◆ Stored data ◆
[Start of Attachment]

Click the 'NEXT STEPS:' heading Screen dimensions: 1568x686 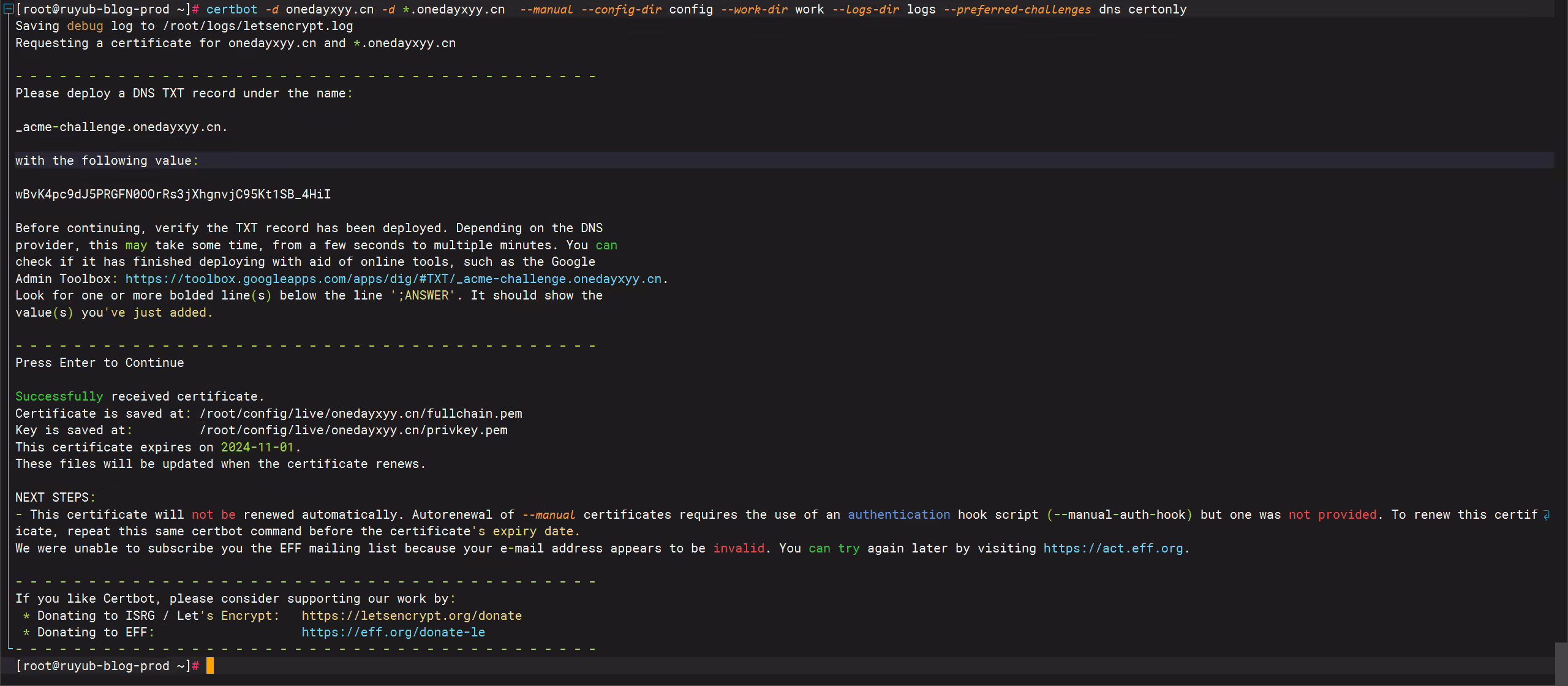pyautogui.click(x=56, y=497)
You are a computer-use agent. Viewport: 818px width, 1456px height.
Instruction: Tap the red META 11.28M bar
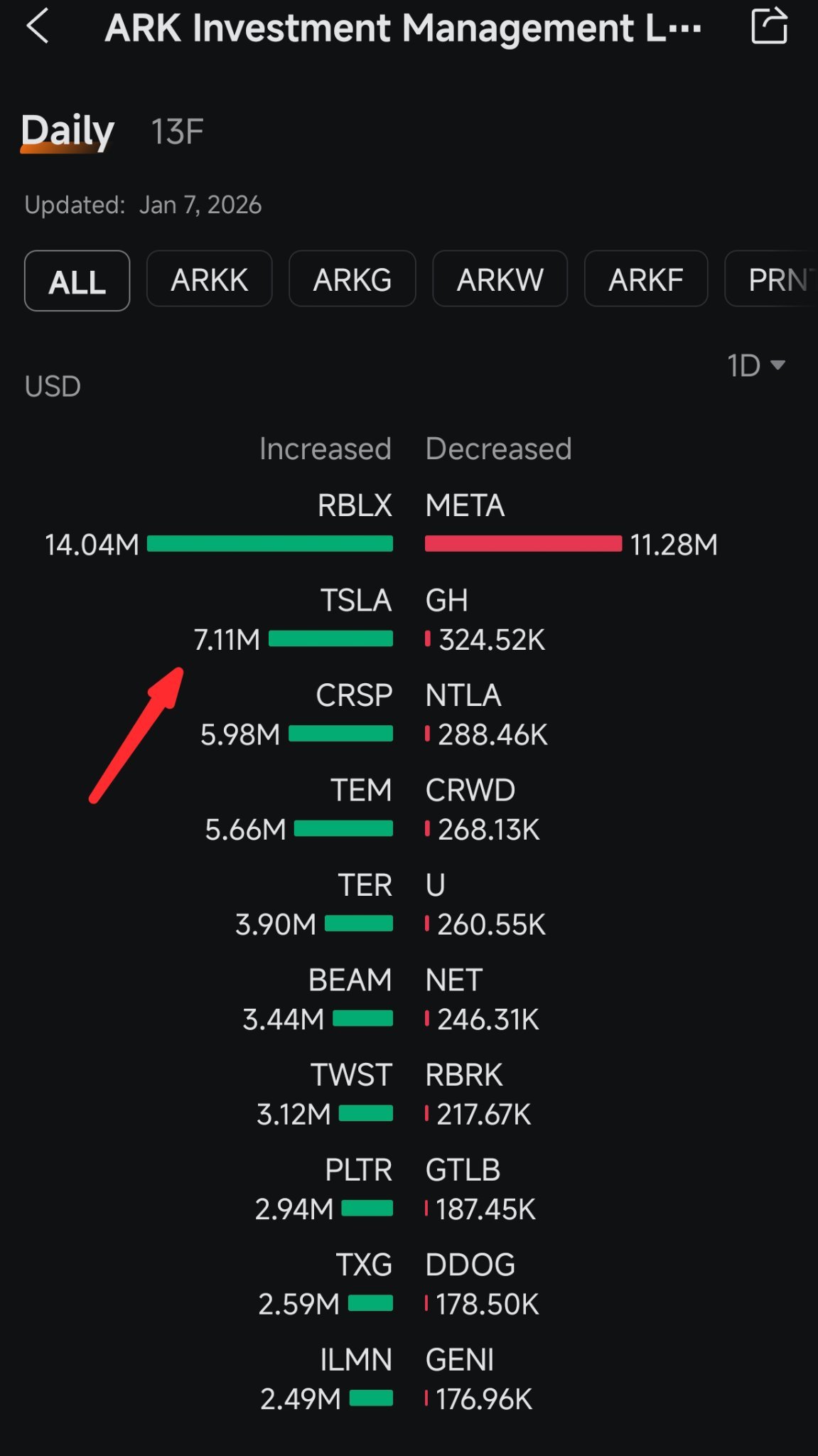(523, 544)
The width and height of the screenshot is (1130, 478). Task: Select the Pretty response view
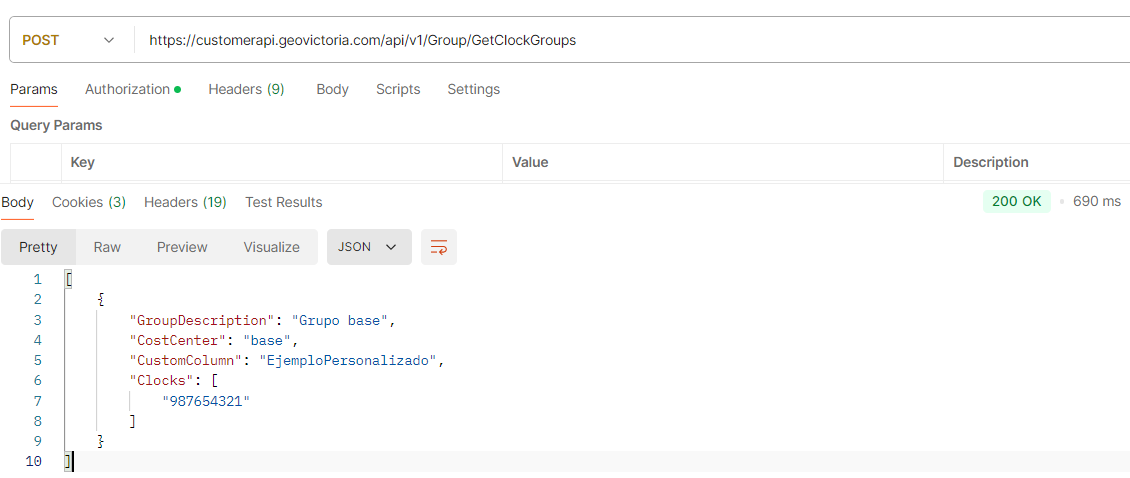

[End of Attachment]

◆ What the task requires ◆
In the records above, find each line that holds the word "height"; copy all such lines.

◆ Your solution ◆
You are a computer-use agent. Viewport: 818px width, 1456px height.
The width and height of the screenshot is (1130, 478). Task: Select the Pretty response view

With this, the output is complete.